What he would have given for his playing partner's eagle. Mark James made the most of his tee shot, pulling up six inches short of a fairway bunker, the third time he had done so on the back nine. Yesterday, in fact, the leprechauns attached themselves to the wrong man.

Feherty had 12 birdie putts, 11 of which shaved the hole. James saved one par after a near shank with a driver had almost decapitated a group of spectators before finishing six inches from a burn, and rescued another after bouncing a hideous pull off a spectator on to the green.

James and Feherty have been sharing a house this week, and while they are clearly good mates, could scarcely be more different. Feherty is the wisecracking Irishman, happy in his work. James walks around a course as though he has just trodden in something particularly nasty. Once, clearly, he did. 'Why do you always walk with your head down?' a journalist once asked him. 'Because I grew up on a course with 3,000 sheep on it,' was James' deadpan reply.

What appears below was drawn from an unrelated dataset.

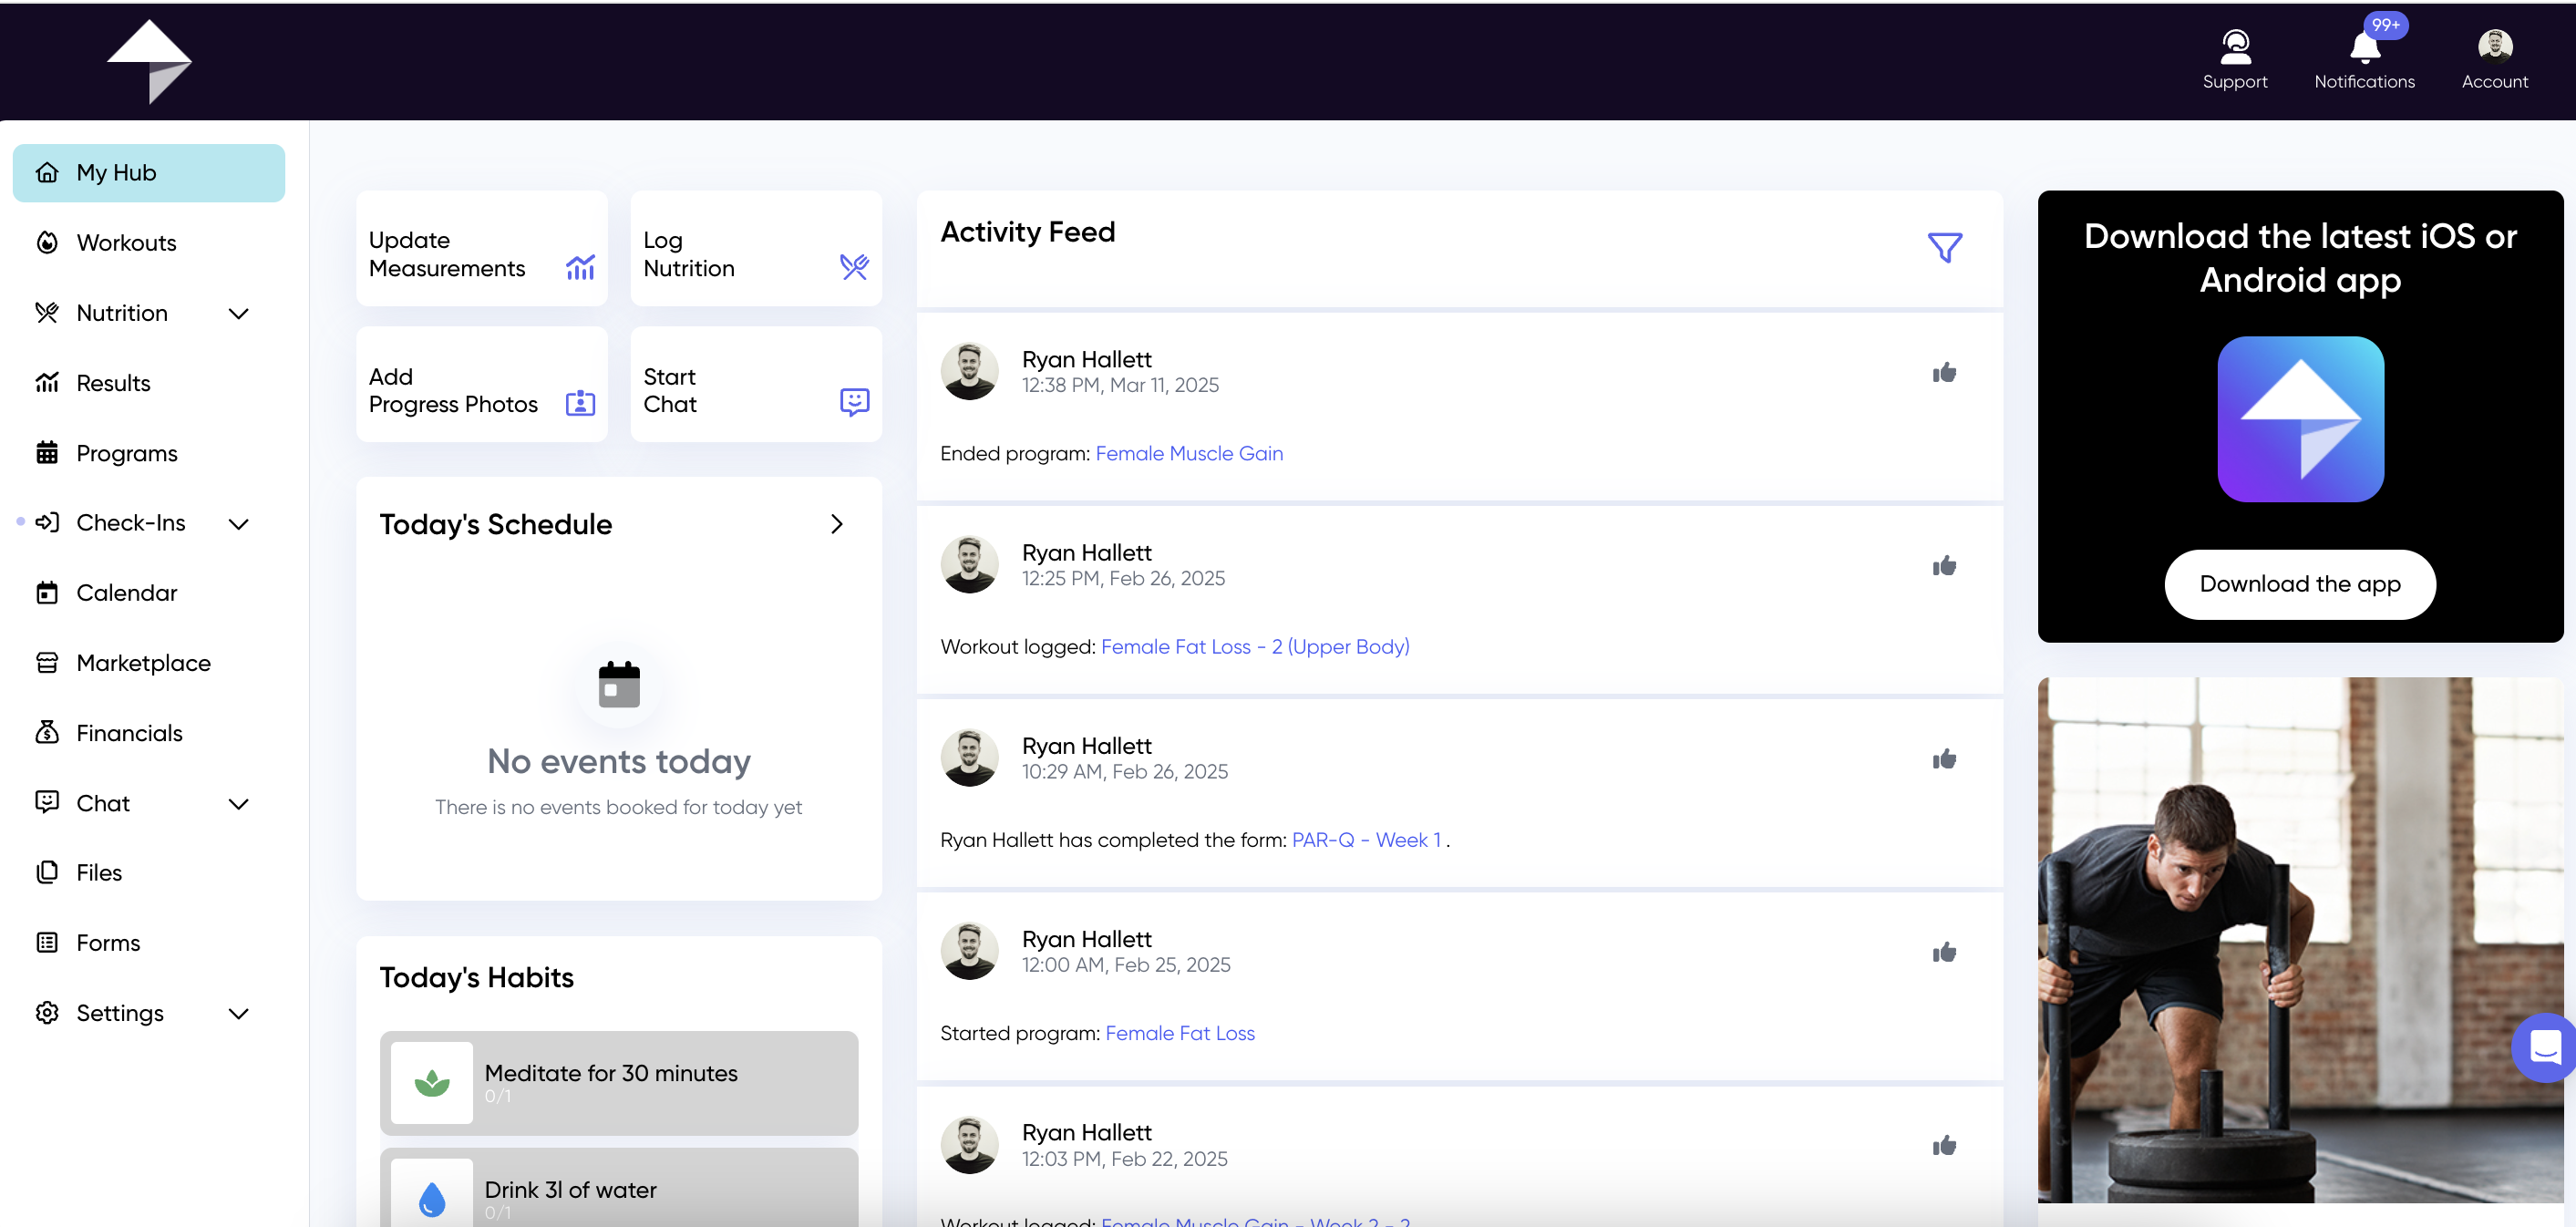Open Workouts from the sidebar
2576x1227 pixels.
point(126,243)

James tends to deal in deadpan replies. When he got himself into contention on Saturday, someone said: 'Would you find it too much hassle to win the Open?' James gave this some serious thought, and said, with as much weariness as he could muster: 'Probably.'

The reason James does not win majors is party because he makes too good a living simply being pretty good, but mostly because he clearly does not give a fig whether he wins one or not. He declined an exemption invitation to the US Open this year and chose instead to play in the slightly less prestigious Jersey Open. The one thing that really turns him on is gardening, and rarely a hole goes by without him conveying to the crowd that he would much rather be at home tending to his radishes.

If Feherty, who only got here by shooting a 63 to rescue a poor first round in qualifying, has also given the impression that there is more to life than claret jugs or green jackets, then it is more bluster than anything else. He recently said: 'Winning a major has never been one of my goals. My goals are to make a lot of money and retire.'

At the moment, he is in the United States and making enough money there to think twice about the price of a hot-dog, never mind retire. Now based in Dallas, he had made only dollars 46,000 ( pounds 29,700) before yesterday's cheque for pounds 50,000, and he said: 'I've been really miserable in the States. They must think I can't play at all, so although I'm disappointed that I had my best chance at a major and didn't take it, at least I've reminded myself that I can play the game a little bit.'

Earlier in the tournament, he had offered an example of his wit when he returned from taking a leak on the rocks below the ninth tee. He met the journalist on his way back, and said: 'Be careful down there. It's playing against the wind.'

Ironically, it was Feherty's worst tee shot of the round - a wild slice - that yielded his only birdie, at the 10th. He struck a three-iron to 30 feet, and the putt just fell into the front of the hole. Curiously, an American television buggy driver, who had fallen into a deep sleep at the wheel just behind the green, slumbered blissfully through the roar.

Unfortunately for Feherty, it was then back to a round of oohs and aahs rather than roars. If he felt any pressure, he did not show it, and regularly trotted across for a brief chinwag when he spotted a friendly face. James had fewer people rooting for him, although one spectator did lean over the rope as he was addressing his ball in the rough to shout 'You can do it, Mark]' Mark shot him a look which suggested that he would rather be addressing the spectator's head than his ball. Incongruously, James came off smiling after his eagle-birdie finish, while Feherty looked as happy to receive a hug from James's wife than the jug from the Turnberry club captain.